Reputation: 25
I am trying to read in all the tables from the website "http://www.lassen.co.nz/s14tab.php#hrh". My code to do this looks as follows:
library(XML)
library(RCurl)
url<-"http://www.lassen.co.nz/s14tab.php#hrh"
data<-getURL(url)
data<-htmlParse(data)
tables<-readHTMLTable(data)
The table indicating "Team Ranking Points" appears to not parse correctly and therefore is shown as NULL. I have tried using the scrapeR package but had the same result. Any help would be greatly appreciated.
Upvotes: 1
Views: 100
Reputation: 78792
The idiot (I'm not usually that harsh but that page belongs on myspace or geocities & would be a great "prosecution Exhibit A" for the need to have a license to put HTML on the internet) who made that page decided that [s]he could "make up" new rules for commenting out parts of HTML.
This gem:
<TABLE border=0 cellspacing=2 cellpadding=3 /*style="border: 1px solid #000;"*/>
appears twice. While the xml2
C library is good at handling horrible HTML, this tosses it for a bit of a loop.
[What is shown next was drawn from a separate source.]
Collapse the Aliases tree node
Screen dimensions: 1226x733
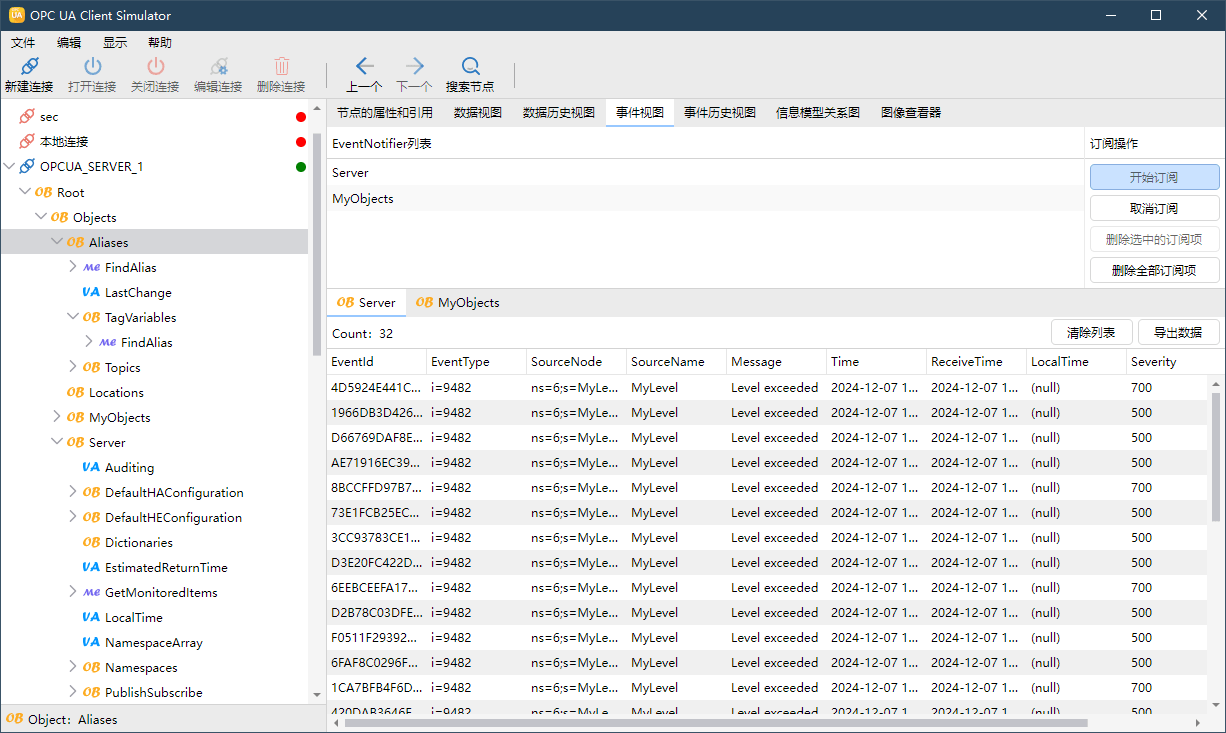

So, we have to deal with the creative commenting first:
library(rvest)
pg <- readLines("http://www.lassen.co.nz/s14tab.php")
pg <- gsub("/*style", "style", pg)
pg <- gsub("*/>", ">", pg)
pg <- read_html(paste0(pg, sep="", collapse=""))
html_table(html_nodes(pg, "h2 + table"), fill=TRUE)
The same person who can't follow proper HTML coding guidelines seems also to have never heard of the <div>
tag, so you'll have to do some cleanup of tables 2 & 3.
If they ever change the formatting (unlikely given the ancient processes this thing is built on), the h2 + table
will need to be updated to better target those three tables.
Upvotes: 1